3 Replies to “Supermarket finds: Diet water”

  1. Heh. Good find. Its amazing, but the old saying that what goes around, comes around. I know quite a few people who are drinking “old skool” water right out of the tap. What rebels. Heck, a Brita filter or some lemon and you practically have saved a few thousand dollars a year.

    A good read is “In Defense of Food: An Eater’s Manifesto by Michael Pollan. He’s the guy who says “Eat food. Not too much. Mostly plants.”

    He points out that most of what you find in a supermarket these days isn’t food. Its edible, but it isn’t food. As he says, most of the food is around the outside of the store (think about it: veggies and fruit to the right, butcher in the back…yep, my store is like that). All the middle aisles are edible non-foods.

    As well, he says: “Don’t eat anything your grandparents wouldn’t recognize as food…”

  2. I haven’t read Pollan’s books yet, but have absorbed enough of his wisdom through my wife to feel like I have. I’ve all but stopped eating entire classes of food over the last couple of years in large part because the choices have become so far removed from reality. It’s fun for me to take shots at diet water and Grapples, but the sad thing is that a lot of people eat like that every day.

  3. Bump a 2 year old thread? Sure, why not. Of course you are correct that diet water is just pop. But I want to address the issue of people drinking bottled water.

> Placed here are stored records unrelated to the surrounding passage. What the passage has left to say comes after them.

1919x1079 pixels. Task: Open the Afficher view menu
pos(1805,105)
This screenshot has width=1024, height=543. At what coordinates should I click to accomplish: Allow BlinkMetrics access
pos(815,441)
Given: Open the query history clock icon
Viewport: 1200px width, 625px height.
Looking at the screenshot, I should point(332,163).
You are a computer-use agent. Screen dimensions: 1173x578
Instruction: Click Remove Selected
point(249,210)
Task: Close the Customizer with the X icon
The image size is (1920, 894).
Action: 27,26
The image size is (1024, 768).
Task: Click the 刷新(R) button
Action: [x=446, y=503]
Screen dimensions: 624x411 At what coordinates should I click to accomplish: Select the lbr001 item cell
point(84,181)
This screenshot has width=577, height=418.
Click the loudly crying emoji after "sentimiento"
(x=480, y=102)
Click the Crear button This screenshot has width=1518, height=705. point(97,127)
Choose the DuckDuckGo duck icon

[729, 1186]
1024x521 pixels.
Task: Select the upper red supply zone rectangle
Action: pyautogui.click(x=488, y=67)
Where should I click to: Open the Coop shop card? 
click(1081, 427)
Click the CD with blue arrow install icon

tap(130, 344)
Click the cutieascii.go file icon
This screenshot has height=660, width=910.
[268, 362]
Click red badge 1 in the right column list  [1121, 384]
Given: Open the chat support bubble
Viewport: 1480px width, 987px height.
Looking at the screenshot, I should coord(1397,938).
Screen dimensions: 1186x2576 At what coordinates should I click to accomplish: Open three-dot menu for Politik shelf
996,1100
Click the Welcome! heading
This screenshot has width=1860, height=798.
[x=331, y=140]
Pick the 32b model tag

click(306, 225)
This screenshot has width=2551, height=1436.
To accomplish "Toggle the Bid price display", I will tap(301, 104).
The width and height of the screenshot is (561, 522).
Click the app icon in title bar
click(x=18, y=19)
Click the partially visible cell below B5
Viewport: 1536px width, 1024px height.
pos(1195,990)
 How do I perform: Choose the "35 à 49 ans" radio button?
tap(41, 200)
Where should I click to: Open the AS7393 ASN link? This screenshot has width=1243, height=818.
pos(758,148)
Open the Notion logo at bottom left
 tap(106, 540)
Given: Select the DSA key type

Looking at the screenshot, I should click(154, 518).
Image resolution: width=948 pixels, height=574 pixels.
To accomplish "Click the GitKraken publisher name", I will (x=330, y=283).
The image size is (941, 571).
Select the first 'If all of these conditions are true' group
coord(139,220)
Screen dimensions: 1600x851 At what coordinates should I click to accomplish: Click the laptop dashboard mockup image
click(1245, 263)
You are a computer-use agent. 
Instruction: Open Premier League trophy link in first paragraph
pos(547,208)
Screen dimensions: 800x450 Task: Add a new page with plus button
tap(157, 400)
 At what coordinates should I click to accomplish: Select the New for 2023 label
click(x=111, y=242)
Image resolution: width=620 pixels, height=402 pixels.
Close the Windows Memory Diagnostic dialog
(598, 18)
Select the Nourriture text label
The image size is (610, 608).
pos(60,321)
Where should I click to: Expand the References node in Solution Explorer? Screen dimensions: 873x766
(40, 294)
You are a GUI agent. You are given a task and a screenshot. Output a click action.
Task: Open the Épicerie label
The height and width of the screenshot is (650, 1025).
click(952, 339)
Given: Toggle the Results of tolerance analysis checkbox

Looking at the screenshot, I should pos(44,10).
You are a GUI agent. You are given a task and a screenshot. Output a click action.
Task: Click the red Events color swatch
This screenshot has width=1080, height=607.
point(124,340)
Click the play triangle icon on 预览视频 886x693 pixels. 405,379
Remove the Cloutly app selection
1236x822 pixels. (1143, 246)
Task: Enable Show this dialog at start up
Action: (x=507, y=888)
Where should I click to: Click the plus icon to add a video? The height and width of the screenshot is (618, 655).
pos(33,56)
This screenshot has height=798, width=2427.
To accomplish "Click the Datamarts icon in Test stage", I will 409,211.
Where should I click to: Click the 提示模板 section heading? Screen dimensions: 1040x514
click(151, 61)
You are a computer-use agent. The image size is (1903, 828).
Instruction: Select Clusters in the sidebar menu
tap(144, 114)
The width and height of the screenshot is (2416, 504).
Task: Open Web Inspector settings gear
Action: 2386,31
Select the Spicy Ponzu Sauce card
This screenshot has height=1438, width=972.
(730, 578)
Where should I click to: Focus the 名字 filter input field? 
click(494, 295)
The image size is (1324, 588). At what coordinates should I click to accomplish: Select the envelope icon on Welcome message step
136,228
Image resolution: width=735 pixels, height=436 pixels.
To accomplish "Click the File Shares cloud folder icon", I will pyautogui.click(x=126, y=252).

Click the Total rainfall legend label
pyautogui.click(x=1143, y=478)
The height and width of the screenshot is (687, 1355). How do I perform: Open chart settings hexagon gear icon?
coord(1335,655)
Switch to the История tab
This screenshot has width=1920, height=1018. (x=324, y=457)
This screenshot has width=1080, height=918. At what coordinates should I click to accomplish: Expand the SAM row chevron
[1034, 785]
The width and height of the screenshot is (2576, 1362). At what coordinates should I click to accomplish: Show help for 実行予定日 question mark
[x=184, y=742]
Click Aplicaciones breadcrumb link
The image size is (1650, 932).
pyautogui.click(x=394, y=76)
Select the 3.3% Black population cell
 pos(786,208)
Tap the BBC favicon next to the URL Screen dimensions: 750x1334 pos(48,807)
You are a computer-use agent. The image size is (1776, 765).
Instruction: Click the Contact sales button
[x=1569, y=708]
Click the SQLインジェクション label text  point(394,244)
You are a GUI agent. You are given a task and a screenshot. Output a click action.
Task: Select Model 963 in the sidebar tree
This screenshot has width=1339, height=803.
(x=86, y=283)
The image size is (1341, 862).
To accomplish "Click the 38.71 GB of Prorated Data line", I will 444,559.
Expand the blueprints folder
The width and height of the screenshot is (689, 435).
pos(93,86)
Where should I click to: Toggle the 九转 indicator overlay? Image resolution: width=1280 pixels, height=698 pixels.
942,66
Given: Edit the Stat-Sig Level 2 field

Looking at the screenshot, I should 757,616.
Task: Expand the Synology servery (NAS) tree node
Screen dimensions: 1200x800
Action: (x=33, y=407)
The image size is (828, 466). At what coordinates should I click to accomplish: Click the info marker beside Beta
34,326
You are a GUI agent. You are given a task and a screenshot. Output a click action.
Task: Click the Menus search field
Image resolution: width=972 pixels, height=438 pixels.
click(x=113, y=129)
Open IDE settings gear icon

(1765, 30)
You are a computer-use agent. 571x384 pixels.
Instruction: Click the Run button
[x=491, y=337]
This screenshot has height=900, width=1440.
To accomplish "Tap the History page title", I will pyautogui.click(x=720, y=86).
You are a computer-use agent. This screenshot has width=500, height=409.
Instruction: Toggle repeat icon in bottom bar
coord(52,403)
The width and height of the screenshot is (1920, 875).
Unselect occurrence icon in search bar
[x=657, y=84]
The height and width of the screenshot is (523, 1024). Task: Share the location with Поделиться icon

    I live in a town of 16k people. The municipal water system here has 7 wells and 2 sodium hypochlorite feed systems, a setup that’s common and perfectly legal. But sodium hypochlorite is the chemical name for ordinary everyday bleach.

    When you fill up the sink to wash the dishes, the smell of bleach wafts through the kitchen. Fill a pot to boil some pasta, you smell bleach. When you flush the toilet, you can smell bleach. Well, only if you haven’t overcome it with some odors of your own, but you get the point. The water here is full of bleach and it tastes like shite.

    That’s why whenever bottled water goes on sale here, you see people coming out of the store with cartloads of the stuff. The stores here sell huge quantities, truckloads.

    Toronto’s water is treated with chloramine; it’s a different process and you don’t get the javex stink or taste. I can see no reason to drink bottled water in Toronto because the tap water is excellent, but where I live there is a valid reason for it.

    Luckily, I don’t need to waste my money on bottled water, because unlike the unwashed masses who buy it at the Superstore, I know where there are two publically accessible springs nearby and I can easily bottle my own.

    It’s too bad crappy municipal water forces people to buy bottles to get something that’s drinkable, but in small towns bleach disinfection is pretty much standard because it’s cheap, and that ain’t going to change.